La Bolsa de Comercio de Rosario presentó el 24 de abril de 2026 un informe donde afirma que eliminar las retenciones al campo generaría una caída inicial de ingresos fiscales, pero permitiría recuperar la recaudación en apenas cuatro años gracias al crecimiento productivo y exportador. El dato surge en un contexto clave para los agronegocios, donde el debate sobre los derechos de exportación vuelve a ocupar el centro de la agenda económica.
El estudio, elaborado con el modelo AGMEMOD Argentina, pone el foco en una discusión estructural para el campo argentino: cómo mejorar la rentabilidad sin comprometer la recaudación del Estado, en un escenario atravesado por el cambio climático, la volatilidad del precio de los granos y las restricciones macroeconómicas.
Panorama actual: presión fiscal y potencial productivo
Actualmente, las retenciones representan uno de los principales costos indirectos que enfrenta el productor, impactando de lleno en el rinde económico y en la toma de decisiones sobre la siembra. Según la BCR, bajo el esquema vigente la producción de granos alcanzaría las 165 millones de toneladas hacia 2036, con exportaciones por 112 millones de toneladas y un valor cercano a US$44.000 millones.

Sin embargo, el informe plantea un escenario alternativo: sin retenciones, la producción podría escalar a 183 millones de toneladas, impulsando exportaciones por 126 millones y generando ingresos por unos US$50.000 millones. Este salto refleja el potencial del campo cuando se liberan incentivos.

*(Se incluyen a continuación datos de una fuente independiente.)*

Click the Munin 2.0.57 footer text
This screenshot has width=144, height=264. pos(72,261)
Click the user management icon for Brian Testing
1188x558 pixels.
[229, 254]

Suelos vivos impulsan la rentabilidad agrícola y transforman el modelo productivo
Factores determinantes: economía, política y clima
El análisis incorpora variables clave como la política fiscal, el tipo de cambio, la demanda internacional y las condiciones climáticas. En este contexto, la eliminación gradual de retenciones en dos años permitiría mejorar la competitividad del agro argentino, favoreciendo la inversión en insumos, tecnología y logística.
Además, el informe destaca que la expansión del área sembrada en unas 2,2 millones de hectáreas sería una consecuencia directa de mejores márgenes, consolidando prácticas como la siembra directa y fortaleciendo la sustentabilidad del sistema productivo.

Innovación y efecto multiplicador en la cadena de valor
Uno de los puntos centrales del estudio es el impacto en la cadena de valor. El crecimiento del agro no solo mejora la producción, sino que dinamiza toda la economía: mayor demanda de agroquímicos, incremento del transporte, más actividad portuaria y mayor empleo en regiones productivas.
Este efecto multiplicador refuerza el rol del campo como motor de la economía argentina, alineado con las buenas prácticas agrícolas (BPA), la tecnificación y la trazabilidad, elementos clave para acceder a mercados internacionales exigentes.

el equilibrio fiscal
El principal desafío radica en el corto plazo. La eliminación de retenciones implica una caída inicial en la recaudación, pero el informe sostiene que el crecimiento económico compensaría esa pérdida mediante otros tributos.
A partir del cuarto año, el resultado fiscal para la Nación sería positivo. Incluso, si se incorpora la recaudación provincial, el equilibrio llegaría antes, en el segundo año, con un saldo favorable hacia 2036.
En números concretos, la BCR estima que la recaudación adicional superaría en US$1300 millones la pérdida por retenciones, con un impacto significativo en provincias productivas.

El informe deja una señal clara: eliminar retenciones podría transformar el esquema productivo argentino, potenciando la producción, la exportación y la generación de valor agregado.
Si bien el costo fiscal inicial es un obstáculo, el mediano plazo muestra un escenario de mayor actividad económica y mejor recaudación, lo que reabre el debate sobre políticas públicas para el sector.